Lay out the lines below as a JSON list of strings, with one string per line and no blank lines.

____ Given records

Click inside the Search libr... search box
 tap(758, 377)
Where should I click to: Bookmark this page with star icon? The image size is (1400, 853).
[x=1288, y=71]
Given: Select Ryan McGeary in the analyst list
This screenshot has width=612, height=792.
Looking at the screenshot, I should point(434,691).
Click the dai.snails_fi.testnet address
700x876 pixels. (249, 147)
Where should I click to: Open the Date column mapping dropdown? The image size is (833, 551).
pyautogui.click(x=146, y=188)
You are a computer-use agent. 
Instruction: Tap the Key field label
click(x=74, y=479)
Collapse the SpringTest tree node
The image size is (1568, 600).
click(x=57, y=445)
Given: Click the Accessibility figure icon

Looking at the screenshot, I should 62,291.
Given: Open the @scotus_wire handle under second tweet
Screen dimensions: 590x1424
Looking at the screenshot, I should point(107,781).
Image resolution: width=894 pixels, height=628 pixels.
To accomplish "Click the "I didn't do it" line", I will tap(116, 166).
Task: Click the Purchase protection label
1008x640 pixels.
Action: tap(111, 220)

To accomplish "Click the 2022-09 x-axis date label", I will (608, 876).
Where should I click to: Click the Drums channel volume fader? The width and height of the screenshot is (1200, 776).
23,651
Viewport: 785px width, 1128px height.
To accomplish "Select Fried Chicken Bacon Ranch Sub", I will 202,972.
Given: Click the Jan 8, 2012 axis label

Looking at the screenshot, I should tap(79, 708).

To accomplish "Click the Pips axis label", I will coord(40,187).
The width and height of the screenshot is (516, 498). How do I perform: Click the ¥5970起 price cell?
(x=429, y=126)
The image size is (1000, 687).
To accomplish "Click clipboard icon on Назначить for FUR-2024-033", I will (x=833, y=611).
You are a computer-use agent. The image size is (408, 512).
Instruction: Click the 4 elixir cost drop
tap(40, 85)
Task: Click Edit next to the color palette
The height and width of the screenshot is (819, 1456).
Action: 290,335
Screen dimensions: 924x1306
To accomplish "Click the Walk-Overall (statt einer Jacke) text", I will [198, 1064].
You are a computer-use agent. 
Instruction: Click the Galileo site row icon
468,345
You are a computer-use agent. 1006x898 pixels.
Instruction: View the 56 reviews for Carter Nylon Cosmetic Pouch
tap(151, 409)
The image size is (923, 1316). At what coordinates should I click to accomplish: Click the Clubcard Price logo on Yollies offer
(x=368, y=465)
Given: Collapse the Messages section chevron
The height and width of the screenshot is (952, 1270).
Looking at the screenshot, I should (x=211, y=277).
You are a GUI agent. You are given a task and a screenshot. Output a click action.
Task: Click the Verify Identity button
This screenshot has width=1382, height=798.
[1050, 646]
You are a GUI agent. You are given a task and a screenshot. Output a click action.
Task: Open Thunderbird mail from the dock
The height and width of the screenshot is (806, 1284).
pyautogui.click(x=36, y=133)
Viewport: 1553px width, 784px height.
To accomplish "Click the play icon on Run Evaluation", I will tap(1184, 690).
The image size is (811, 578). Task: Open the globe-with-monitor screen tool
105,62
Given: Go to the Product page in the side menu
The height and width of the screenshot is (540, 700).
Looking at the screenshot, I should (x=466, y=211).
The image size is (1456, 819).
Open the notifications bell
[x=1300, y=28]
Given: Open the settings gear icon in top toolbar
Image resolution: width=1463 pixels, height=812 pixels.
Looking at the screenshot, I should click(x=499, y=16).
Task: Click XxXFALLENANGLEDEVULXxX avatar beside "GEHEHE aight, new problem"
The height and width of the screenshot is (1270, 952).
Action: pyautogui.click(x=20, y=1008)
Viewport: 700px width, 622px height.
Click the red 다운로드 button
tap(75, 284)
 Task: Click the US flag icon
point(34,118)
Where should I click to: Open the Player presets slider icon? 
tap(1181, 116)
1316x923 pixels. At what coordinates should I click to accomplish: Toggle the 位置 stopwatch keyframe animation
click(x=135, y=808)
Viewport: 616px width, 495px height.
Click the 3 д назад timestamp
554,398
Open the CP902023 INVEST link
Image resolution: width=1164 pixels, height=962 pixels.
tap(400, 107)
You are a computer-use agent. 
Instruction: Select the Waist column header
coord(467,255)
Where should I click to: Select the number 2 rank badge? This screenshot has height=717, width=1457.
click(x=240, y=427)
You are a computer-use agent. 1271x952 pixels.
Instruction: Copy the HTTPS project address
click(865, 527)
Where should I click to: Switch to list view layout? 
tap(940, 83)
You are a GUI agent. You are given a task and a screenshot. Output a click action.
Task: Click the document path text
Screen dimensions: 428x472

________

▶ [Exercise output]
[
  "Click inside the Search libr... search box",
  " tap(758, 377)",
  "Where should I click to: Bookmark this page with star icon? The image size is (1400, 853).",
  "[x=1288, y=71]",
  "Given: Select Ryan McGeary in the analyst list",
  "This screenshot has width=612, height=792.",
  "Looking at the screenshot, I should point(434,691).",
  "Click the dai.snails_fi.testnet address",
  "700x876 pixels. (249, 147)",
  "Where should I click to: Open the Date column mapping dropdown? The image size is (833, 551).",
  "pyautogui.click(x=146, y=188)",
  "You are a computer-use agent. ",
  "Instruction: Tap the Key field label",
  "click(x=74, y=479)",
  "Collapse the SpringTest tree node",
  "The image size is (1568, 600).",
  "click(x=57, y=445)",
  "Given: Click the Accessibility figure icon",
  "Looking at the screenshot, I should 62,291.",
  "Given: Open the @scotus_wire handle under second tweet",
  "Screen dimensions: 590x1424",
  "Looking at the screenshot, I should point(107,781).",
  "Image resolution: width=894 pixels, height=628 pixels.",
  "To accomplish \"Click the \"I didn't do it\" line\", I will tap(116, 166).",
  "Task: Click the Purchase protection label",
  "1008x640 pixels.",
  "Action: tap(111, 220)",
  "To accomplish \"Click the 2022-09 x-axis date label\", I will (608, 876).",
  "Where should I click to: Click the Drums channel volume fader? The width and height of the screenshot is (1200, 776).",
  "23,651",
  "Viewport: 785px width, 1128px height.",
  "To accomplish \"Select Fried Chicken Bacon Ranch Sub\", I will 202,972.",
  "Given: Click the Jan 8, 2012 axis label",
  "Looking at the screenshot, I should tap(79, 708).",
  "To accomplish \"Click the Pips axis label\", I will coord(40,187).",
  "The width and height of the screenshot is (516, 498). How do I perform: Click the ¥5970起 price cell?",
  "(x=429, y=126)",
  "The image size is (1000, 687).",
  "To accomplish \"Click clipboard icon on Назначить for FUR-2024-033\", I will (x=833, y=611).",
  "You are a computer-use agent. The image size is (408, 512).",
  "Instruction: Click the 4 elixir cost drop",
  "tap(40, 85)",
  "Task: Click Edit next to the color palette",
  "The height and width of the screenshot is (819, 1456).",
  "Action: 290,335",
  "Screen dimensions: 924x1306",
  "To accomplish \"Click the Walk-Overall (statt einer Jacke) text\", I will [198, 1064].",
  "You are a computer-use agent. ",
  "Instruction: Click the Galileo site row icon",
  "468,345",
  "You are a computer-use agent. 1006x898 pixels.",
  "Instruction: View the 56 reviews for Carter Nylon Cosmetic Pouch",
  "tap(151, 409)",
  "The image size is (923, 1316). At what coordinates should I click to accomplish: Click the Clubcard Price logo on Yollies offer",
  "(x=368, y=465)",
  "Given: Collapse the Messages section chevron",
  "The height and width of the screenshot is (952, 1270).",
  "Looking at the screenshot, I should (x=211, y=277).",
  "You are a GUI agent. You are given a task and a screenshot. Output a click action.",
  "Task: Click the Verify Identity button",
  "This screenshot has width=1382, height=798.",
  "[1050, 646]",
  "You are a GUI agent. You are given a task and a screenshot. Output a click action.",
  "Task: Open Thunderbird mail from the dock",
  "The height and width of the screenshot is (806, 1284).",
  "pyautogui.click(x=36, y=133)",
  "Viewport: 1553px width, 784px height.",
  "To accomplish \"Click the play icon on Run Evaluation\", I will tap(1184, 690).",
  "The image size is (811, 578). Task: Open the globe-with-monitor screen tool",
  "105,62",
  "Given: Go to the Product page in the side menu",
  "The height and width of the screenshot is (540, 700).",
  "Looking at the screenshot, I should (x=466, y=211).",
  "The image size is (1456, 819).",
  "Open the notifications bell",
  "[x=1300, y=28]",
  "Given: Open the settings gear icon in top toolbar",
  "Image resolution: width=1463 pixels, height=812 pixels.",
  "Looking at the screenshot, I should click(x=499, y=16).",
  "Task: Click XxXFALLENANGLEDEVULXxX avatar beside \"GEHEHE aight, new problem\"",
  "The height and width of the screenshot is (1270, 952).",
  "Action: pyautogui.click(x=20, y=1008)",
  "Viewport: 700px width, 622px height.",
  "Click the red 다운로드 button",
  "tap(75, 284)",
  " Task: Click the US flag icon",
  "point(34,118)",
  "Where should I click to: Open the Player presets slider icon? ",
  "tap(1181, 116)",
  "1316x923 pixels. At what coordinates should I click to accomplish: Toggle the 位置 stopwatch keyframe animation",
  "click(x=135, y=808)",
  "Viewport: 616px width, 495px height.",
  "Click the 3 д назад timestamp",
  "554,398",
  "Open the CP902023 INVEST link",
  "Image resolution: width=1164 pixels, height=962 pixels.",
  "tap(400, 107)",
  "You are a computer-use agent. ",
  "Instruction: Select the Waist column header",
  "coord(467,255)",
  "Where should I click to: Select the number 2 rank badge? This screenshot has height=717, width=1457.",
  "click(x=240, y=427)",
  "You are a computer-use agent. 1271x952 pixels.",
  "Instruction: Copy the HTTPS project address",
  "click(865, 527)",
  "Where should I click to: Switch to list view layout? ",
  "tap(940, 83)",
  "You are a GUI agent. You are given a task and a screenshot. Output a click action.",
  "Task: Click the document path text",
  "Screen dimensions: 428x472"
]